**FILE** A family celebrates the birthday of a child. (Photo by Education Images/UIG via Getty Images)
**FILE** A family celebrates the birthday of a child. (Photo by Education Images/UIG via Getty Images)

May is a very special month to me, as both of my now-adult babies were born in May. My baby boy is definitely not a baby any more. He is 30 years old with a wife and two children of his own. I remember being told that being a grandparent is the best job ever. As a grandparent, we have the possibility of spoiling the children without the repercussion of teaching and disciplining the children. As grandparents, we have the opportunity to pay back our children for that which they put us through.

I am a grandparent whose grandchildren are not geographically close to be able to spend regular consistent time with my little ones. Therefore, it is easy to want to be indulgent when I am near them. I had fallen into the trap of always coming with my trunk full of gifts such as books, clothes, games, etc.

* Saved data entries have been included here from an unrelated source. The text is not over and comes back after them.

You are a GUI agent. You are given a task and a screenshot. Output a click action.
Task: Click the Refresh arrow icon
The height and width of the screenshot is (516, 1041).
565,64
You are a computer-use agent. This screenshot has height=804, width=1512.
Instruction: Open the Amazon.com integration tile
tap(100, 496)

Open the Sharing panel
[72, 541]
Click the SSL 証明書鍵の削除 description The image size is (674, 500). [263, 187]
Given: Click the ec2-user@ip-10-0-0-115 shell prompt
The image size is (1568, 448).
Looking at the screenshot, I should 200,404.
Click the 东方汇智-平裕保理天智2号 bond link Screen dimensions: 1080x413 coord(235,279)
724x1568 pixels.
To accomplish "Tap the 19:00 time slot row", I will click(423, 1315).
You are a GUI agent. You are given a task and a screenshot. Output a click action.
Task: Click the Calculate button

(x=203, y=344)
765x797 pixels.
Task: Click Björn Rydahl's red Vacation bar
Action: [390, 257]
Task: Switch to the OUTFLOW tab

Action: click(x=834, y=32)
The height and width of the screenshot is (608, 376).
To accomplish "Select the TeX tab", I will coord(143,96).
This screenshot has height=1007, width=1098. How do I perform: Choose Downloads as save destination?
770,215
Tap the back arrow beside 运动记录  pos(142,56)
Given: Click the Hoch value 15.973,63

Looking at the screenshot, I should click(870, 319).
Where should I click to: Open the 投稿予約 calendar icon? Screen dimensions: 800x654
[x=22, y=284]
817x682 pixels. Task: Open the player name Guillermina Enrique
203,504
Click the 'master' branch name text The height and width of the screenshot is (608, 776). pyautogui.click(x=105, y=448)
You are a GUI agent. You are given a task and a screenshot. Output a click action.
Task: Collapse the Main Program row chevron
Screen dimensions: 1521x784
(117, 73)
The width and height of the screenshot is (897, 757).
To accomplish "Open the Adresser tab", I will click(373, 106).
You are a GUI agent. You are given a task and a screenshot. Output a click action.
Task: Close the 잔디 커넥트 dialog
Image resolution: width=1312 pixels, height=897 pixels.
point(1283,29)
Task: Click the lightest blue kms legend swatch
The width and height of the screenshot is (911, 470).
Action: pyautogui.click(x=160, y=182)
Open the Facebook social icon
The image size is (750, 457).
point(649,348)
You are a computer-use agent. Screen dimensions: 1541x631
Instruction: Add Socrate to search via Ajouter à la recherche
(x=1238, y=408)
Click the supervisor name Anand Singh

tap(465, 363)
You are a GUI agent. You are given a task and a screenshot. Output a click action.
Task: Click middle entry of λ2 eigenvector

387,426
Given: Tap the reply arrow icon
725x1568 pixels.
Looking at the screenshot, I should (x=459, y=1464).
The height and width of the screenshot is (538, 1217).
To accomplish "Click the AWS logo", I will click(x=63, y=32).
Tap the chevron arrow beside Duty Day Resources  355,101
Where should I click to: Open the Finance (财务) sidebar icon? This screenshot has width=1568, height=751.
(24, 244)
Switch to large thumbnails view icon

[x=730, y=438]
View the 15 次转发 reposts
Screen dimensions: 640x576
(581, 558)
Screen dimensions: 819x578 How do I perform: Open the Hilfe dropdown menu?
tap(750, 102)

Then I remembered that there is a greater way to support my grandchildren and create a legacy that will support the values that I have. As a Christian, I remember the Scripture that states, “A good person leaves an inheritance for his children’s children” (Proverbs 13:22 NIV). I know that my grandchildren will be recipients of an inheritance from my trust when I pass away. However, there is more to inheritance than just leaving money. We have a responsibility to sow into the lives of our grandchildren’s values and culture. While distance is real for extended families in our ever shrinking global communities, we can be thoughtful about sowing into the lives of our heirs.

I am mindful that I have no idea what the age I will be when I pass away let alone the station of my grandchildren when that time comes. I am thankful that I have the capacity to provide my grandchildren with benefits from my passing. Let’s be clear that I did not leave them a direct gift that they receive just because I will pass away. I am incentivizing them to exhibit the values and pursuing goals that I support that will affect their growth and development. I believe that a person should be committed to building and each of us should build toward the future if indeed capable of doing so.

I hold a revocable trust that will provide benefits upon my passing that can support the grandchildren to attend college or other skill training for wealth creation and could also provide support for purchasing real property if they are committed to building assets. My revocable trust is clear about distributing to them in my death. Yet if I am incapacitated there will be no distribution until I pass away as I may need the assets.

Yet, in my capacity to support my grandchildren to have access to support and resources, I have realized that there is additional options to provide for them during both of our lifetimes that will not be affected if I become incapacitated. I can choose to invest in vehicles to economically empower them while we are both alive. One vehicle that I had chosen to employ is an irrevocable trust where they are the sole beneficiaries and owns life insurance policies that have life time benefits.

The irrevocable trust will hold the policy so when it comes for them to identify assets they hold for college, this asset will not be claimed against them. If there is any issue such as a car accident or divorce, the assets are protected. I will have the opportunity to sow into my grandchildren in a protected way that is not dependent upon my death.

As grandparents, we can provide an inheritance during our lifetime that will be an investment that has an invaluable return. We can build the legacy if we plan.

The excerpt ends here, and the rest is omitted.